TRY IT = Nothing may be dropped. Retype the whole listing exactly.

SUPPLIED RECORDS =
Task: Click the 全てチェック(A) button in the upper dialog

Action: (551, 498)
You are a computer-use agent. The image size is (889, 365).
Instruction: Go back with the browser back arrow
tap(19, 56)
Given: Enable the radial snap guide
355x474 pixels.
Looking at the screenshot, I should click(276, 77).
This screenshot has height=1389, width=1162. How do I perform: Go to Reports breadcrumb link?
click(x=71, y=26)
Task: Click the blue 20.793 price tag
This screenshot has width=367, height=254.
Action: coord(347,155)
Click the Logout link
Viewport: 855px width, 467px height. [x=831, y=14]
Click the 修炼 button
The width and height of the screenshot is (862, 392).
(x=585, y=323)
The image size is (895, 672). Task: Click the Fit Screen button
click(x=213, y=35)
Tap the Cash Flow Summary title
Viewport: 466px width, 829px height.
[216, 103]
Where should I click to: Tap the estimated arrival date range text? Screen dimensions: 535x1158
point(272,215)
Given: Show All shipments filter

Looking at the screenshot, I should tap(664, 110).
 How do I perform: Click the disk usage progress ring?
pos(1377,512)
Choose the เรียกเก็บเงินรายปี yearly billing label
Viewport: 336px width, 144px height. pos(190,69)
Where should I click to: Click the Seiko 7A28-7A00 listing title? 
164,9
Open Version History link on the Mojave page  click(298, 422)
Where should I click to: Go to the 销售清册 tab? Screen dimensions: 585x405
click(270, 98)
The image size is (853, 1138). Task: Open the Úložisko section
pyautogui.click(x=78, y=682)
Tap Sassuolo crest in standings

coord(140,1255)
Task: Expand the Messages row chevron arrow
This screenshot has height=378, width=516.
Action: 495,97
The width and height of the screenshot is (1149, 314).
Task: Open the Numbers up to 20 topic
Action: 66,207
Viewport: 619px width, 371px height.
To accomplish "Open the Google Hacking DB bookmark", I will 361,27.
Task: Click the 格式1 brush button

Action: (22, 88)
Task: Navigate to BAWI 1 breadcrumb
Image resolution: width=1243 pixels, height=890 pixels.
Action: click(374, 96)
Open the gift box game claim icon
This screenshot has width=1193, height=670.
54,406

COMPLETED EXERCISE =
Task: Click the 全てチェック(A) button in the upper dialog

Action: (551, 498)
You are a computer-use agent. The image size is (889, 365).
Instruction: Go back with the browser back arrow
tap(19, 56)
Given: Enable the radial snap guide
355x474 pixels.
Looking at the screenshot, I should click(276, 77).
This screenshot has height=1389, width=1162. How do I perform: Go to Reports breadcrumb link?
click(x=71, y=26)
Task: Click the blue 20.793 price tag
This screenshot has width=367, height=254.
Action: coord(347,155)
Click the Logout link
Viewport: 855px width, 467px height. [x=831, y=14]
Click the 修炼 button
The width and height of the screenshot is (862, 392).
(x=585, y=323)
The image size is (895, 672). Task: Click the Fit Screen button
click(x=213, y=35)
Tap the Cash Flow Summary title
Viewport: 466px width, 829px height.
[216, 103]
Where should I click to: Tap the estimated arrival date range text? Screen dimensions: 535x1158
point(272,215)
Given: Show All shipments filter

Looking at the screenshot, I should tap(664, 110).
 How do I perform: Click the disk usage progress ring?
pos(1377,512)
Choose the เรียกเก็บเงินรายปี yearly billing label
Viewport: 336px width, 144px height. pos(190,69)
Where should I click to: Click the Seiko 7A28-7A00 listing title? 
164,9
Open Version History link on the Mojave page  click(298, 422)
Where should I click to: Go to the 销售清册 tab? Screen dimensions: 585x405
click(270, 98)
The image size is (853, 1138). Task: Open the Úložisko section
pyautogui.click(x=78, y=682)
Tap Sassuolo crest in standings

coord(140,1255)
Task: Expand the Messages row chevron arrow
This screenshot has height=378, width=516.
Action: 495,97
The width and height of the screenshot is (1149, 314).
Task: Open the Numbers up to 20 topic
Action: 66,207
Viewport: 619px width, 371px height.
To accomplish "Open the Google Hacking DB bookmark", I will 361,27.
Task: Click the 格式1 brush button

Action: (22, 88)
Task: Navigate to BAWI 1 breadcrumb
Image resolution: width=1243 pixels, height=890 pixels.
Action: click(374, 96)
Open the gift box game claim icon
This screenshot has width=1193, height=670.
54,406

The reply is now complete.